Break the barrier for faster than light

If a journey to distant stars will be possible within the life of an individual, a way of propulsion must be found faster than light. To date, even recent research on superluminal (faster than light) transport based on Einstein’s theory of general relativity would require large amounts of hypothetical particles and states of matter that have ‘exotic’ physical properties, such as negative energy density. This type of material can not currently be found, or can not be manufactured in viable quantities. In contrast, new research done at the University of Göttingen circumvents this problem by constructing a new class of hyperfast ‘solitons’ using sources with only positive energies that can move at any velocity. This raises the debate again about the possibility of traveling faster than light, based on conventional physics. The research is published in the journal Classical and quantum gravity.

The author of the article, dr.
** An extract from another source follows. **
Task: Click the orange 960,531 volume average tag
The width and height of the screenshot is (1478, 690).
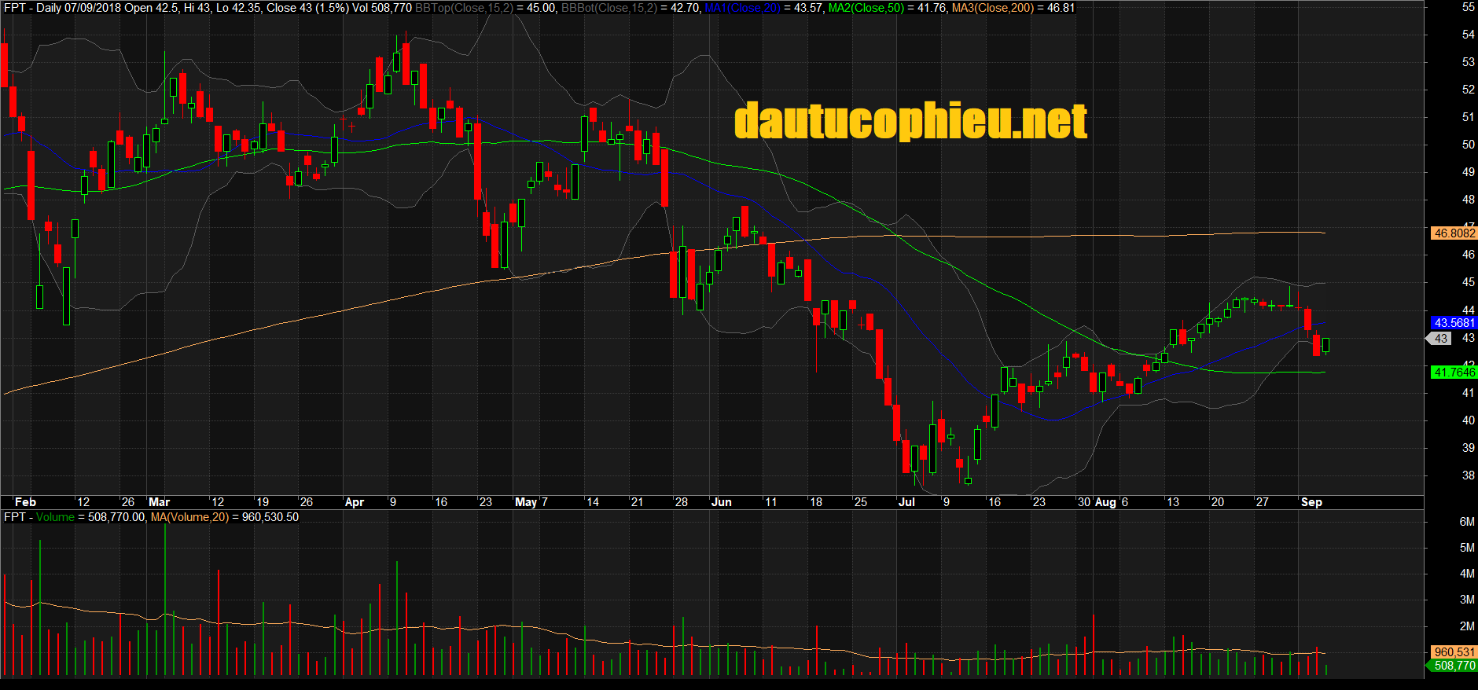Action: coord(1454,652)
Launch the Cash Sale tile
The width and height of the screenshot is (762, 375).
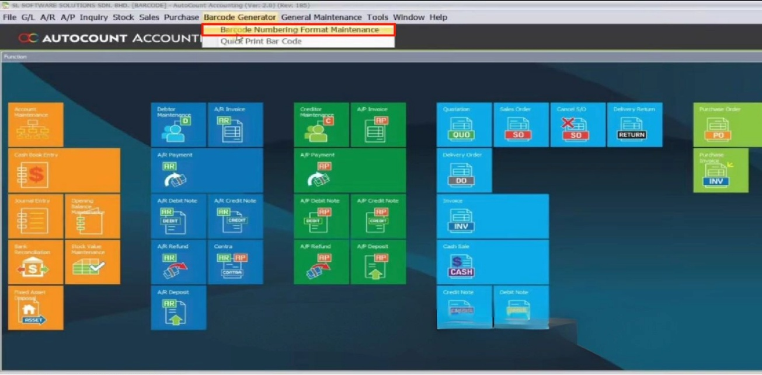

Erik Lentz, analyzed existing research and discovered gaps in previous ‘warp drive’ studies. Lentz notes that there are still investigative configurations of space-time curvature organized into ‘solitons’, which have the potential to solve the puzzle while being physically viable. A soliton – in this context also informally called “warp bubble” – is a compact wave that retains its shape and moves at a constant velocity. Lentz derived the Einstein equations for unexplored soliton configurations (where the shift vector components of space-time metrics have a hyperbolic relationship) and found that the altered space-time geometries could be formed in a way that even works with conventional energy sources. In essence, the new method uses the structure of space and time arranged in a soliton to provide a solution for faster-than-light travel, which – unlike other research – requires only sources of positive energy density. No exotic negative energy densities required.
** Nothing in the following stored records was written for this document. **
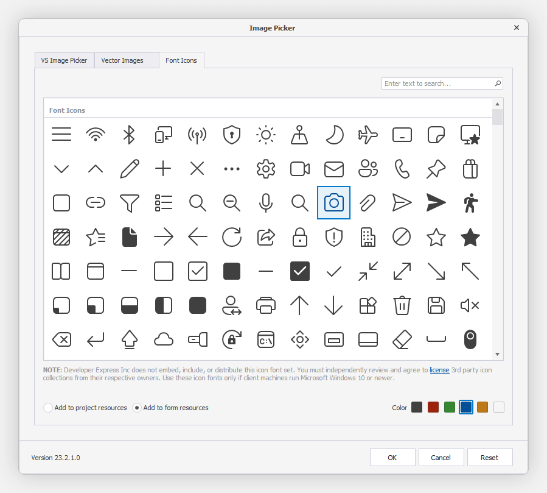The image size is (547, 493).
Task: Click the search text field
Action: click(x=438, y=83)
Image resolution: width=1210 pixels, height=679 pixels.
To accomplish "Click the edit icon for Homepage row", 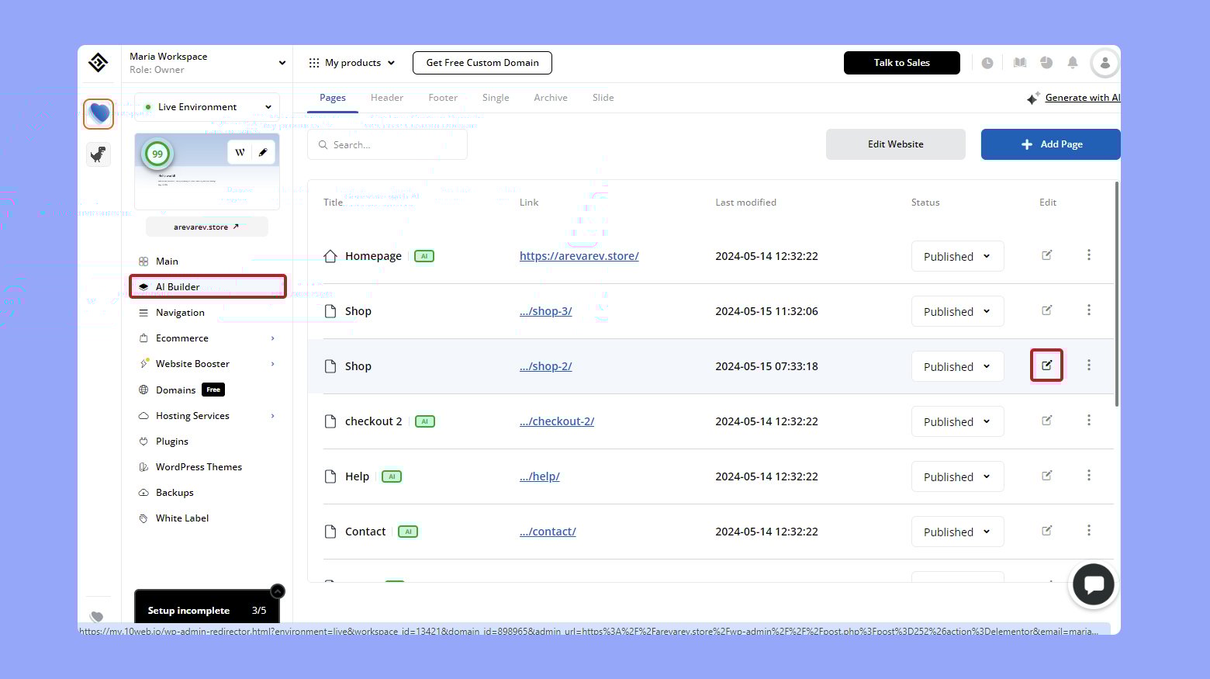I will click(1046, 255).
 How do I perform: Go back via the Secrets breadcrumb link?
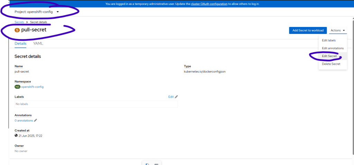click(19, 22)
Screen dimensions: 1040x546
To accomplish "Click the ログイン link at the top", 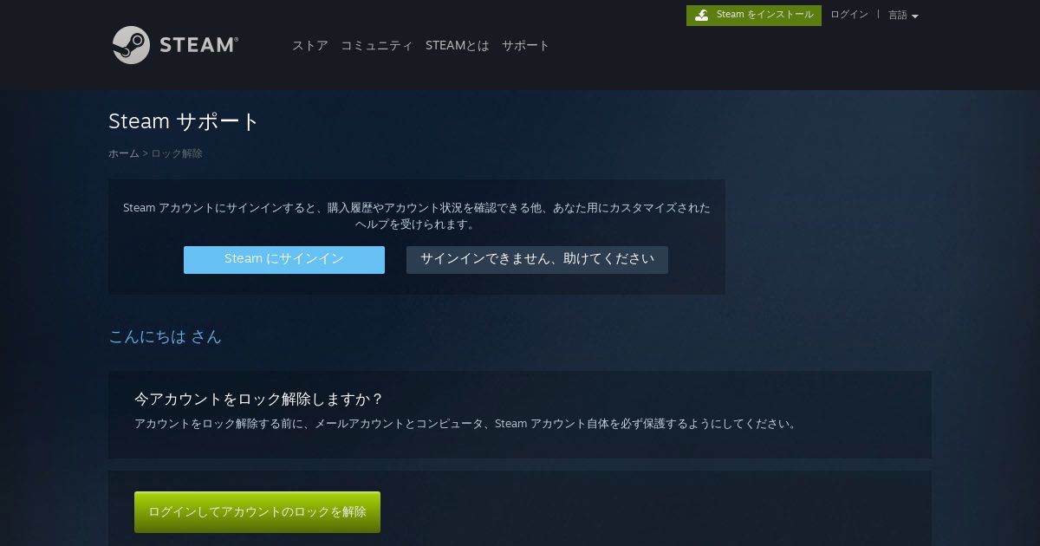I will tap(848, 15).
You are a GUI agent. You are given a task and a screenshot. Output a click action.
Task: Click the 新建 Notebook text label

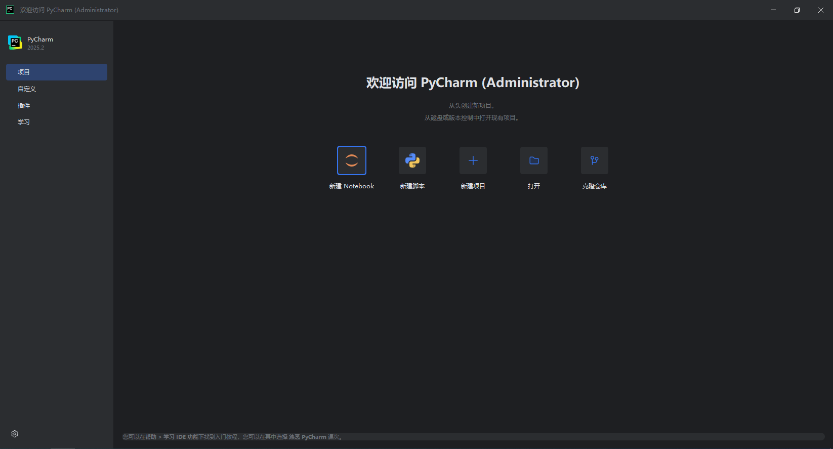pyautogui.click(x=352, y=186)
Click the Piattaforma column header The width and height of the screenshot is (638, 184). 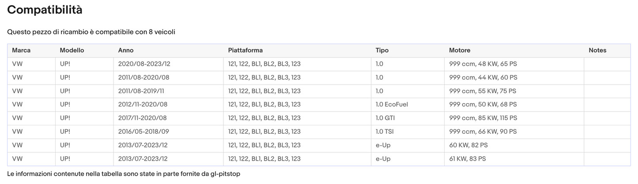pos(245,50)
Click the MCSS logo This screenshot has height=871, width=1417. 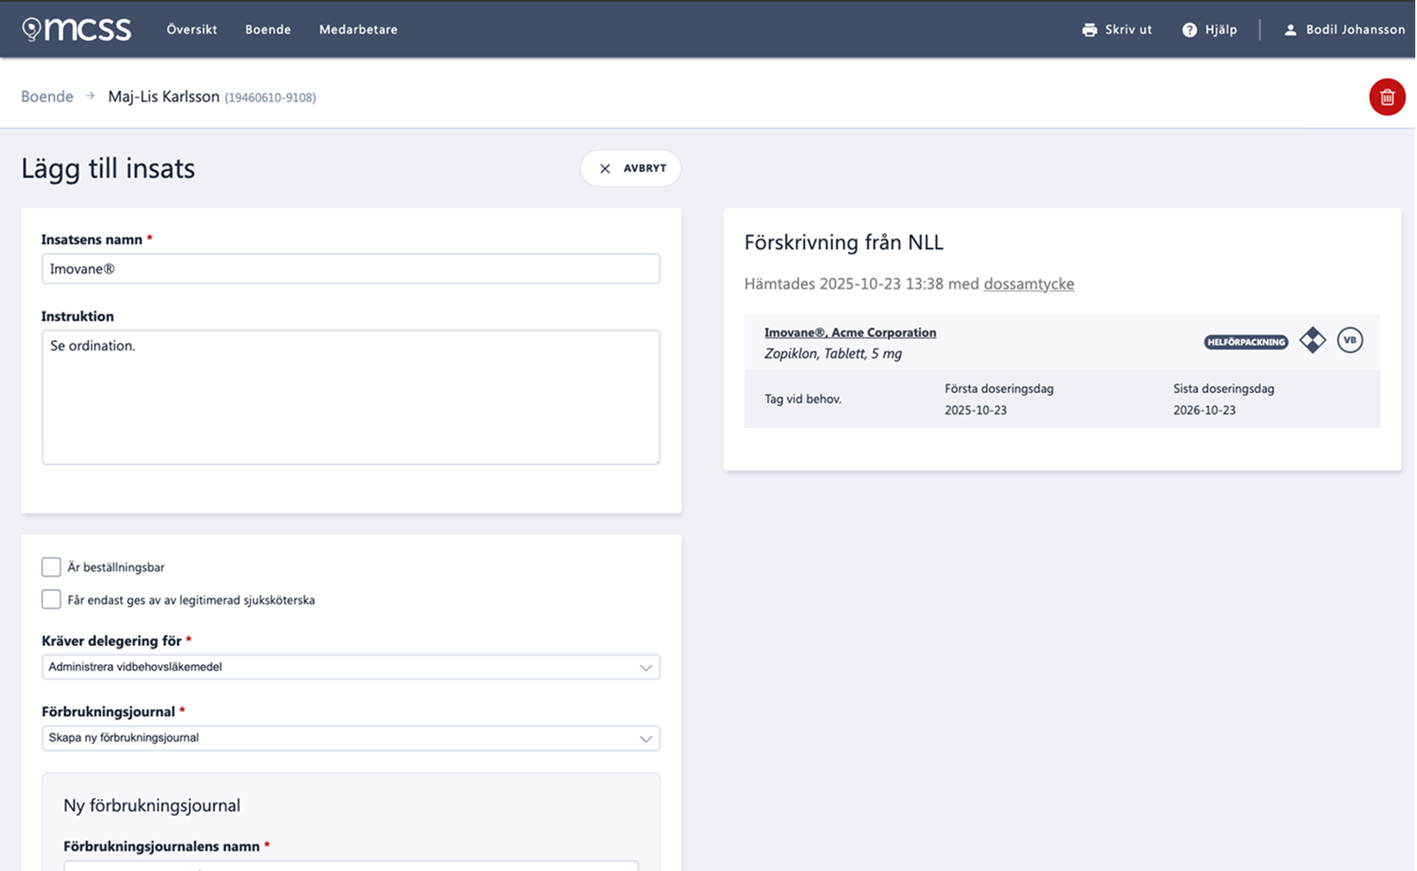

If sufficient energy could be generated, the equations used in this research would allow space travel to Proxima Centauri, our nearest star, and in years instead of decades or millennia back to Earth. This means that an individual can travel there and back within his lifetime. By comparison, current rocket technology would take more than 50,000 years for a one-way trip. In addition, the solitons (chain bubbles) are set to contain an area with minimal tidal forces so that the time course inside the soliton corresponds to the time outside: an ideal environment for a spacecraft. This means that the complications of the so-called ‘twin paradox’ would not be, whereby one twin moving near the speed of light would age much more slowly than the other twins that remained on earth: according to recent comparisons, both twins are the same age would be if reunited.

“This work has moved the problem of faster than light travel a step away from theoretical research in fundamental physics and closer to engineering. The next step is to find out how the astronomical amount of energy needed to get within the scope of contemporary technologies “Then we can talk about building the first prototypes,” says Lentz.

Currently, the amount of energy required for this new type of propulsion for space is still enormous. Lentz explains: “The energy required for this ride, which travels at a speed of light that includes a spacecraft 100 meters in radius, is about hundreds of times the mass of the planet Jupiter. The energy savings will have to be drastic, about 30 orders of magnitude. He added: “Fortunately, previous research has suggested several energy-saving mechanisms that could potentially reduce the energy needed by almost 60 orders of magnitude.” Lentz is currently in the early stages of fixing state whether these methods can be adapted, or that new mechanisms are needed to reduce the energy required to what is currently possible.